The “Aha!” moment for me came when Xilinx fellow Ralph Wittig explained that the concept here is to optimize all the architecture (domain-specific engines, DSPs, memory, and programmable logic) on the fly, adapting to the data flow and compute patterns that emerge at execution time. Reconfigurable memory hierarchies and intelligent fabric enable this adaptability. The architecture is quite scalable, from Data Center acceleration platforms to embedded designs. It supports tens to hundreds of cores, up to megabytes of on-die memory, up to terabits of memory bandwidth, and anything from sub-5 watt automotive SOCs to 75 watt PCIe cards to a 200 watt node for HPC.

The underlying technology includes significant innovations, starting with the AI engines.
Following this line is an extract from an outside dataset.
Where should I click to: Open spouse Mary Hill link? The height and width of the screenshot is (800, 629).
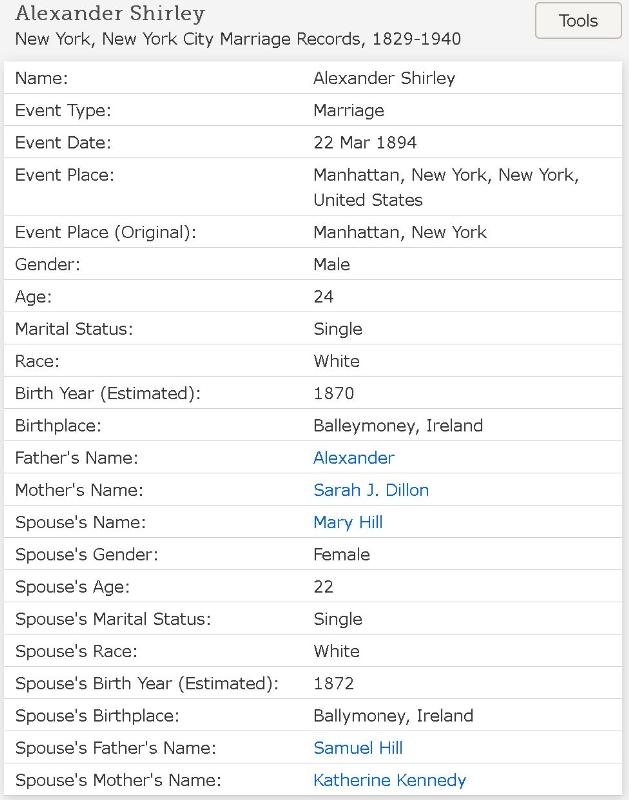tap(348, 522)
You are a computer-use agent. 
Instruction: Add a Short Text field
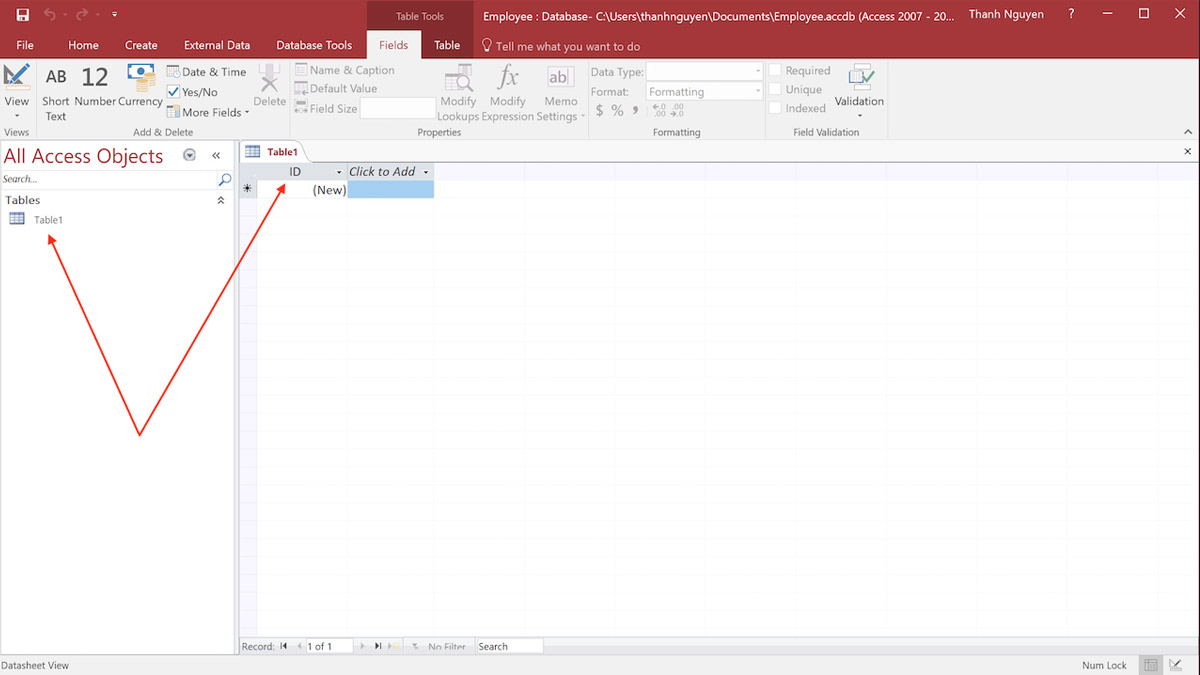click(x=55, y=90)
These consist of a 2D array of vector (SIMD) cores with local SRAM memory. The cores, memory, and fabric act as an adaptable data flow engine, with fast local memory acting as buffers between them. Cores activate when data arrives, unlike the threaded execution model found in CPUs, GPUs, and most ASICs. This approach saves die area, reduces power, and speeds execution.

Figure 2: The Xilinx Versal AI engine is a dataflow machine, with up to hundreds of vector cores each with local fast SRAM memory, and access to the configurable memory residing in the chips programmable logic array.  image: XILINX

It’s all up to software

Since Versal’s launch last fall, I’ve wondered how Xilinx would avoid the pitfall of trading one software challenge (programming an FPGA) for a much larger set of hurdles (programming across an SOC containing FPGA, ARM, DSPs, and an AI Engines). To help programmers factor their code and make all of this work, Xilinx is developing compiler technologies that automate and optimize these functions somewhat automatically (at least in theory). Instead of each programmer having to figure out how to structure their applications to optimize execution, the compiler will take on the burden of determining the type and amount of compute resources and fabric routing required for balanced execution. This all sounds a bit like magic to me, but the Xilinx team seems confident it can pull it off.

Figure 3: Xilinx envisions a compiler that can organize and dispatch application kernels across the AI engines and programmable logic, with reconfigurable memory hierarchies across the AI engines and logic arrays. image: XILINX

Outlook and conclusions

Once ready for market, I expect many development teams who seek more performance will explore ACAP. However, I also expect it may take years to realize Versal’s potential, since the new platform represents a relatively new paradigm in heterogeneous programming models. A good analogy here is NVIDIA ’s CUDA, which took roughly a decade to become a pervasive platform for parallel computing on GPUs. It took a lot of talented engineers, free hardware to universities, and development tools for NVIDIA to realize its vision for CUDA.

Initially, ACAP will work as a data flow processor, with an adaptable memory hierarchy matched to high-performance data flow computing. Then, in the near future, Xilinx will exploit ACAP to optimize parallel computing with Adaptive Intelligent Fabrics to provide low-latency data flow over configurable arrays of multiple ACAP chips. This will replace North/South traffic to and from the Top of Rack Switch with East/West interconnectivity. In the future, Xilinx envisions ACAP networks across the Data Center, supporting adaptable interconnection hierarchy for Distributed Adaptive Computing.

On the software front, the initial goal for ACAP volume production will be to fit the architecture to a complete application, programmed in C or C++, with compiler-generated memory and fabric optimization. The magic will really start when the compiler can also enable multi-core optimization and dataflow. Subsequently, Xilinx envisions the capability to dynamically load and dispatch programs, even from multiple users, across the network of ACAPs.

All of this is just the tip of the iceberg. Xilinx executives realize that meeting the challenge ahead will require open communications and development tools with the application development community. The upcoming Xilinx Developers Forum, to be held October 1-2 in San Jose, will be the next milestone for that outreach. Hope to see you there!